Summary
- Chancellor Rachel Reeves will deliver her Spring Statement to Parliament on Wednesday, 26 March.
- The Office for Budget Responsibility (OBR) will publish its latest economic and fiscal forecast the same day.
- The statement will not be a “tax and spend” event, Reeves has said, however spending cuts are expected.
- Reeves has previously committed to just one major fiscal event each year, carried out in the autumn, “to give families and businesses stability and certainty”.
- However, reports suggest that weak growth and high borrowing costs may have already wiped out the government’s £9.9 billion in “fiscal headroom”.
The team at MoneyWeek is reporting live ahead of Wednesday’s announcements, starting with preview analysis.

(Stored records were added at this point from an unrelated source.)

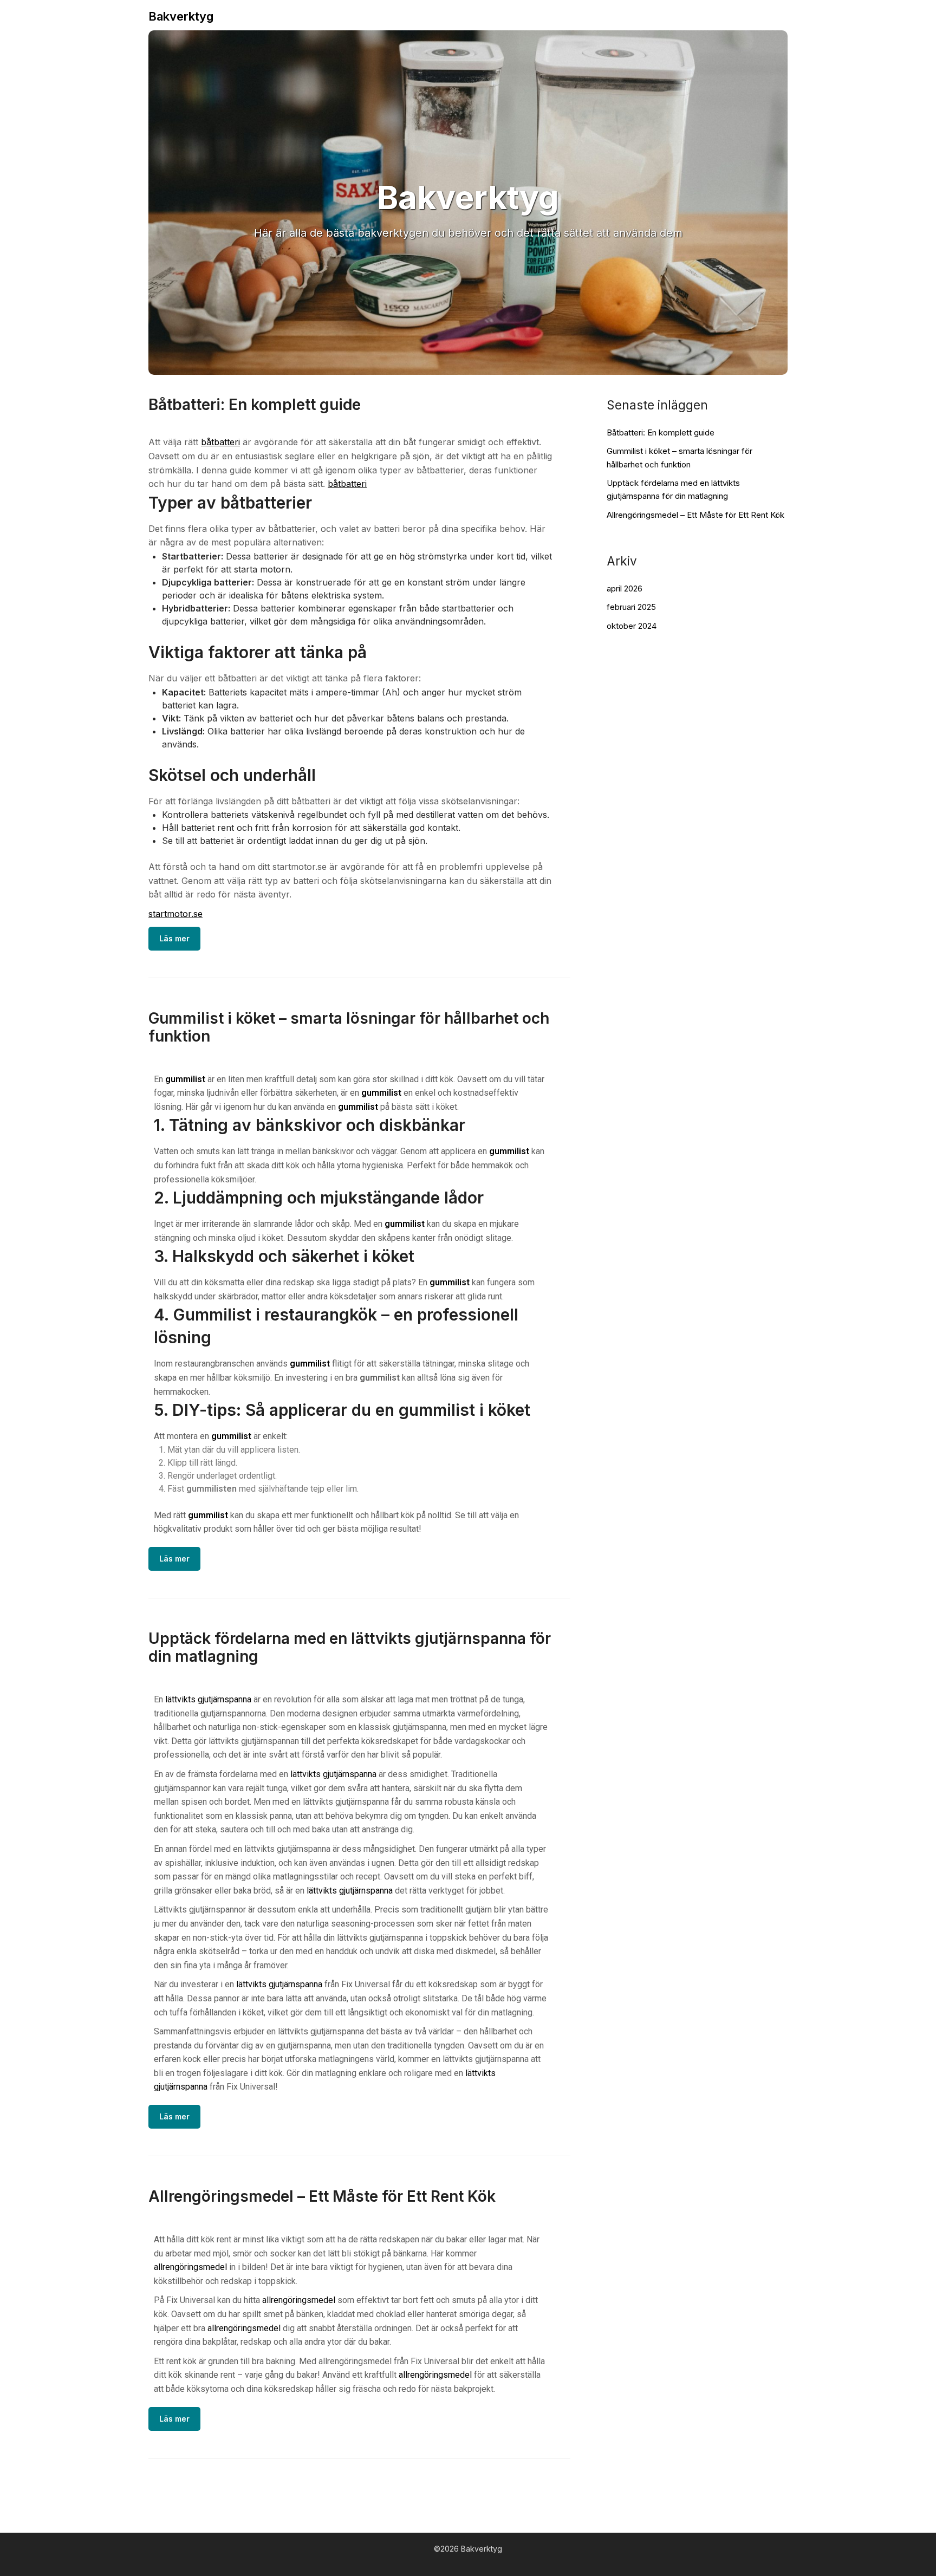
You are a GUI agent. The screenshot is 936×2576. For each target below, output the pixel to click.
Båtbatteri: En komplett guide (254, 404)
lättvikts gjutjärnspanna (208, 1699)
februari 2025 (631, 607)
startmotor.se (175, 913)
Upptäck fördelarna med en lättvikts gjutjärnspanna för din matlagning (349, 1647)
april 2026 (624, 588)
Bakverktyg (180, 16)
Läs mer (174, 938)
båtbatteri (220, 442)
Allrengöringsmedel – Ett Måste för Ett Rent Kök (322, 2196)
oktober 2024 (631, 626)
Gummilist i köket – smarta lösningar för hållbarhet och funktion (348, 1027)
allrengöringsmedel (190, 2267)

Scroll for the latest updates.
| What is the Spring Forecast? | Latest cash ISA rumours | Labour’s benefit reforms |
Thank you for following our live blog today. We will be back again tomorrow with further preview analysis, before reporting on the chancellor's speech as it happens. Reeves is expected to address the House of Commons at around 12.30pm. Join us then.
Will the government tighten inheritance tax rules?
Tax hikes are not on the cards tomorrow, but it could be worth keeping an eye out for any small print that accompanies Reeves's speech.
"We will have our eyes peeled for any announcements of consultations or reviews that accompany the Spring Statement," said Jason Hollands, managing director at wealth management firm Evelyn Partners.
"Often billed as 'simplification' proposals, one such area could be an overhaul of the lifetime gifting regime, as the government has been clear the taxation of inheritances is an area it is prepared to tighten up on," he adds.
Currently, anyone can give up to £3,000 of their assets to loved ones each tax year without that sum becoming liable for inheritance tax (IHT). After that point, your gift may be classified as a "potentially-exempt transfer". If you die within seven years of making the gift, inheritance tax will be payable on a sliding scale known as taper relief.
Hollands says there is an "almost irresistible urge" for the government to clamp down on gifting rules, as some families are now giving more of their money away in response to IHT changes around pensions.
Pensions currently fall outside of the IHT net, but this is set to change from April 2027.
"We are seeing many clients draw money from pensions, which they had originally planned to leave untouched for IHT purposes, and instead make lifetime gifts to their children and grandchildren," he explains.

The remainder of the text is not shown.